I’ve written a handful of posts about Twitter over the past year, published a syndicated research report, and have been interviewed by traditional and social media on the service.
Despite service outages that grew quite awful at some points, Twitter’s site traffic grew 422% from August 2007 – August 2008, according to Mashable/Nielsen Online. People aren’t requesting that Twitter turn into a public alert system anymore, not when it can’t even supply content to a web widget. But with many more people participating, conversations can become much more diverse and interesting.
That’s why I changed the way I use Twitter recently. This year, I’ve fluctuated from following about 100 people to 400 to 1,000, then down to 200, eventually 90…and last month, I added everyone back…over 1,500 people.
Here’s why.
I think paying 100% attention to Twitter for any length of time results in waste.
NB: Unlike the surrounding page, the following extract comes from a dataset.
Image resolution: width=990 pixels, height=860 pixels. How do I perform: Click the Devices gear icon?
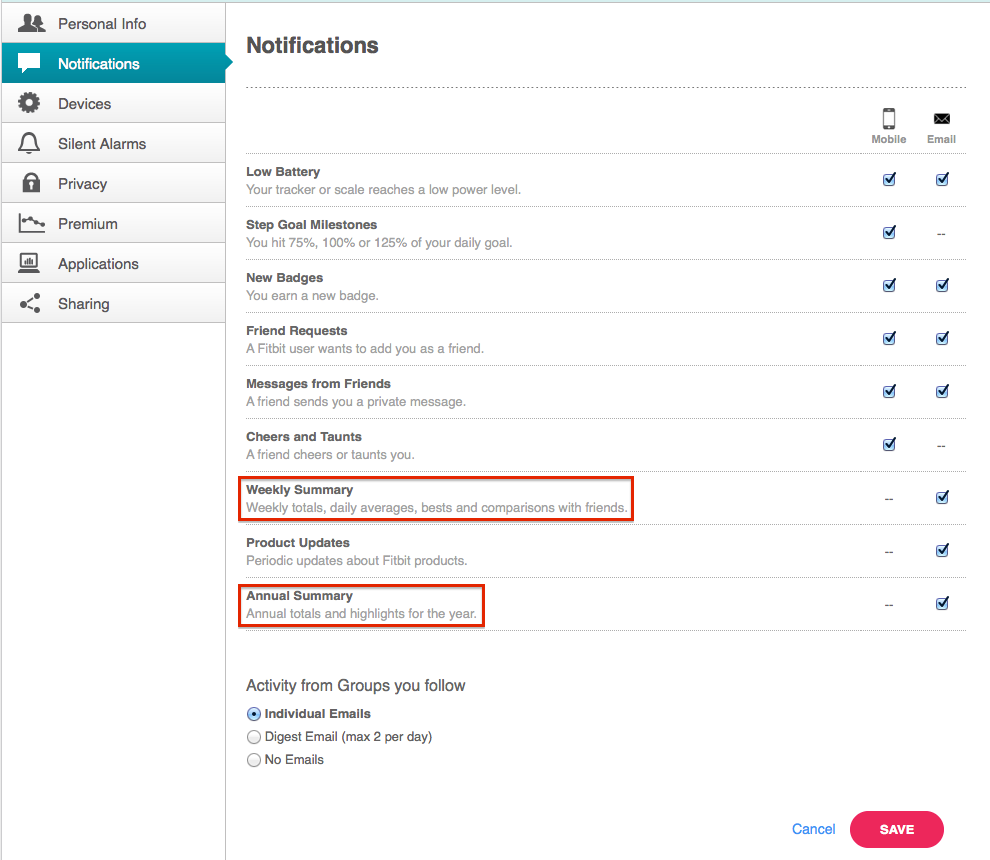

You may be interested in social media chatter, but what about travel gripes? Baseball commentary? Political opinions? Watching a "raw" twitter stream – even from people who mainly focus on your primary interest – will end up as irrelevant as a typical TV ad break.
But tools help drive relevance by filtering noise. Here are the ones that I find most helpful:
- Twitter Search. I’m reading as many tweets today via RSS to Google Reader as I am at Twitter.com. How? By searching for relevant topics and subscribing to the feeds.
- Tweetdeck. Useful for segmenting people – and companies – into groups, e.g. Bostonians, Austinites, Personal Friends, etc.
- Mobile alerts. Direct messages act like text messages and you can get alerts pushed to you whenever important people update.
- Twinkle. Provides proximity search for mobile and crashes less than Twitterific.
- Twitter Karma. Only tool I know that lets you manage relationships in bulk.
Other tools like TwitterCounter and Twitter Grader provide statistics, but aren’t incredibly helpful…unlike utilities, I see these going the way of Tweeterboard.
By following more people, I’m hearing more chatter, geting answers to the most random questions, and feedback on social media topics.